Published in final edited form as: J Neuroendocrinol. 2013 Nov;25(11):1024–1031. doi: 10.1111/jne.12055

Recent evidence for rapid synthesis and action of estrogens during auditory processing in a songbird

Luke Remage-Healey 1,*, Sung D Jeon 1, Narendra R Joshi 1
PMCID: PMC4153829  NIHMSID: NIHMS496934  PMID: 23746380

Abstract

It is now clear that estrogens are not just circulating reproductive hormones, but that they also have neurotransmitter-like properties in a wide range of brain circuits. The view of estrogens as intrinsic neuromodulators that shape behavior has been bolstered by a series of recent developments from multiple vertebrate model systems. Here, we review several recent findings from studies of songbirds showing how the identified neural circuits that govern auditory processing and sensorimotor integration are modulated by the local and acute production of estrogens. First, studies using in vivo microdialysis demonstrate that estrogens fluctuate in auditory cortex (30-min time bin resolution) when songbirds are hearing song and interacting with conspecifics. Second, estrogens rapidly boost the auditory-evoked activity of neurons in the same auditory cortical region, enhancing auditory processing. Third, local pharmacological blockade of estrogen signaling in this region impairs auditory neuronal responsiveness as well as behavioral song preferences. Fourth, the rapid estrogen actions that occur within the auditory cortex can propagate upstream (transsynaptically) to sensorimotor circuits to enhance the neural representation of song. Lastly, we present new evidence that the receptor for the rapid actions of estradiol is likely in neuronal membranes, and that traditional nuclear estrogen receptor agonists do not mimic these rapid actions. Broadly speaking, many of these findings are observed in both males and females, emphasizing the fundamental importance of estrogens in neural circuit function. Together, these and other emergent studies provide support for rapid, brain-derived estrogen signaling in regulating sensorimotor integration, learning and perception.
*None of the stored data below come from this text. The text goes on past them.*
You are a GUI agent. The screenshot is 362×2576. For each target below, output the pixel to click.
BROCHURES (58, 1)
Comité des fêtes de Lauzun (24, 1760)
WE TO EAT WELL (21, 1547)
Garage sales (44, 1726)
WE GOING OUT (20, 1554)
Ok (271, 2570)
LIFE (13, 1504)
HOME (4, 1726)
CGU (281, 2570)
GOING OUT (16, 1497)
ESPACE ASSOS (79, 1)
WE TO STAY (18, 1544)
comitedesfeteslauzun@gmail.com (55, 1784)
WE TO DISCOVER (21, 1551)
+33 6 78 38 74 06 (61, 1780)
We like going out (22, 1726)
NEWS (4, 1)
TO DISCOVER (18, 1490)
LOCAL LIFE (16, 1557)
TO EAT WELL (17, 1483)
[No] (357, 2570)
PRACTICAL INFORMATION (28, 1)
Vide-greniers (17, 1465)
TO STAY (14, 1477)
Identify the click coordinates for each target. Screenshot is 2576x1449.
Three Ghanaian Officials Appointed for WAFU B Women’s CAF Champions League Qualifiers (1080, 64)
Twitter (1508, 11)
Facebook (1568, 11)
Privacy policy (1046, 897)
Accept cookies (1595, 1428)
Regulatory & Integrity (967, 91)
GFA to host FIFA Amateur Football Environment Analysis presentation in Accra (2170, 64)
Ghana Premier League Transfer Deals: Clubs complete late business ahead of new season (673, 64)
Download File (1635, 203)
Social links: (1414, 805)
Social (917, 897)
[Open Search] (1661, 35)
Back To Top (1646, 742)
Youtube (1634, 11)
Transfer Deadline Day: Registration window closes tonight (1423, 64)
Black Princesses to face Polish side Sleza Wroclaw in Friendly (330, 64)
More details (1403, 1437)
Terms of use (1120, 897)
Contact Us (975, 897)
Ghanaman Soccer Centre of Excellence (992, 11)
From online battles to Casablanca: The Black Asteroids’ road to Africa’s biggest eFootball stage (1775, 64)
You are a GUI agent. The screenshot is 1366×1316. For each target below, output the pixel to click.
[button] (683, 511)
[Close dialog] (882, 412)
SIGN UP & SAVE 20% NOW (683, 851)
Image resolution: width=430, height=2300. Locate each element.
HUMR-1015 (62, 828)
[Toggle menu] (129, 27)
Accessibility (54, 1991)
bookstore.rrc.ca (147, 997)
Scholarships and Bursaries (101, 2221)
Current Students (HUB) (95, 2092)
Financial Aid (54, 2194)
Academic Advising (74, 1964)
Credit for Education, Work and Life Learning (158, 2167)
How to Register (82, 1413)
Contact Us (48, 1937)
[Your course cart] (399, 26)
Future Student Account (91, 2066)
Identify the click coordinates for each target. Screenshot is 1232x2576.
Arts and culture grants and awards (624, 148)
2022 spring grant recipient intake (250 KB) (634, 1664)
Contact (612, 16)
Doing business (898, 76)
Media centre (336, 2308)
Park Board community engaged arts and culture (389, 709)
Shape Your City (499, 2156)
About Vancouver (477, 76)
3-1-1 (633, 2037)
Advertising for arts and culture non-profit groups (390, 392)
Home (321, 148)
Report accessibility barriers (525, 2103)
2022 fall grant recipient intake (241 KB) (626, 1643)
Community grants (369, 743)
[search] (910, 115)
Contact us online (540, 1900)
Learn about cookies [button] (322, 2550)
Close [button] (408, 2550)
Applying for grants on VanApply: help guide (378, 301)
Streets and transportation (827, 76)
Keywords: Neuroestrogen, neurosteroid, estradiol, electrophysiology, microdialysis

I. Introduction

This review emerged as part of a symposium on “Mechanisms of rapid regulation of behavior by estrogens” presented in February 2013, at the 7th International Meeting on Steroids and the Nervous System in Torino, Italy. Here, we consider recent developments and some unpublished data on the topic of acute synthesis and action of estrogens in the auditory cortex of songbirds. This review is therefore more limited in scope as compared to several recent reviews that are complimentary to and overlapping with information presented here, and these excellent sources should be consulted for more comprehensive treatment of this and related work (1-6).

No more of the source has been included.